How many times do you have to shuffle the deck?

In 2015 I was at a convention playing some game or other, and this question came up. I’d heard “four” at some point, and said so. The guy sitting next to me insisted that I was quite wrong, that “seven” was the answer, that there were mathematical proofs, and that he even had a web site for a particular game that linked to ones that explained why.

Well, to cut right to the chase, I’ll tell you what I would have liked to have told that guy at the time: he’s wrong. Not because the mathematics are wrong. The problem is, the question is wrong. You see, the mathematical evidence was made by mathematicians, not game players, and what they answered was the question “How many times do you have to shuffle a deck of 52 cards to rearrange them into a fairly random order?”

This is not the same as the question that all the non-mathematicians are asking, which is “How many times do I have to shuffle a deck in order to make a game fair?” The answer, not all that surprisingly, depends a lot on just which card game we’re talking about!

The New York Times did a pretty good article on the relevant research, and there’s also a text-only version available. If you want to feel your eyes bug out of your head, Prof. Mann (Dept. of Mathematics, Harvard) wrote a paper discussing many of the details. (To give credit where due, the author of the original paper, Persi Diaconis, issued an update about 15 years later where he notes that four shuffles is, in fact, sufficient for some games.
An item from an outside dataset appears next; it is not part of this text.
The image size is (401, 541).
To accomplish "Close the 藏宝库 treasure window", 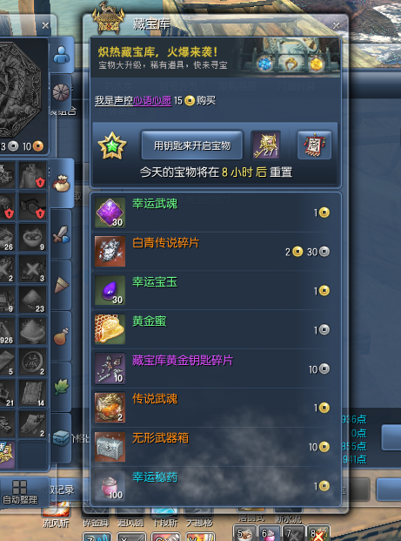I will pyautogui.click(x=337, y=25).
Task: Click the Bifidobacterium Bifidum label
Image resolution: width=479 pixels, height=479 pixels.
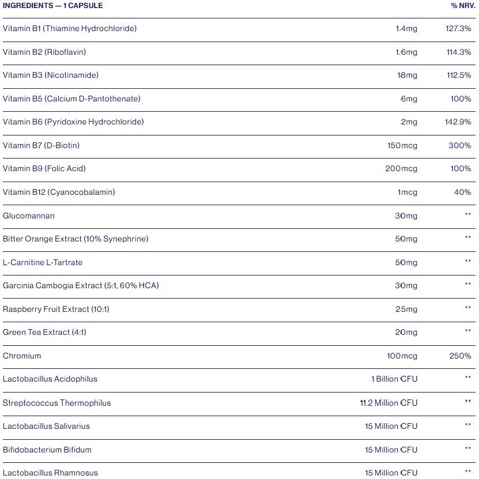Action: pyautogui.click(x=47, y=450)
Prof. Mann’s paper is, well, large chunks of it are way, way beyond my math skills, but he does cover two really important components of the question. (1) What is “random,” and (2) what is “shuffling?”

Shuffling first. There are actually lots and lots of ways to scramble a sequence, but when we’re talking about a deck of cards, we’re talking about what’s called a “riffle shuffle.” Take the deck, split it roughly in half, then recombine the stacks by interleaving them. There’s a bit of a problem with this process. Say you’re starting with a brand-new deck, and it comes from the factory arranged with the red suits first, then the black, and each suit is in Ace to King order. After one shuffle you’ll have a mixture of black and red cards, but the Ace of Spades will still be before the 2 of Spades, which is before the 3, and so on.

There are stage magicians who learn to shuffle ‘perfectly,’ which is to say, they can shuffle a deck so that the cards combine left, right, left, right; one card and only one comes from each half of the deck during the shuffle. The result is extremely UN-random. Fortunately, most humans can’t do that; cards come together in clumps of one, two, or three cards at a time. The upshot of that is important if you want to have a computer shuffle for you.

There is a widely-accepted scheme for this, and here’s how it works. You start by “cutting the deck” into two parts. Now, you take a card from the bottom of one of the stacks, and put it on your deck. Keep going until you’ve put all the cards back on the deck. You decide which part to take a card from based on their size. If the left stack is twice as big as the right stack, then you should be taking cards from it twice as often. Since the ratio of cards in the stacks changes every time you take a card from one of them, you have to recalculate the chance of taking a card from one or the other after every card, but that’s what computers are good for.

Prof. Mann also spends time talking about how to measure the randomness, going into ways to measure “distance,” “rising sequences,” and other exotica. I’m going to stick to something easier to explain. I want to know how much shuffling I have to do in order to have a roughly equal chance of getting any card in the deck.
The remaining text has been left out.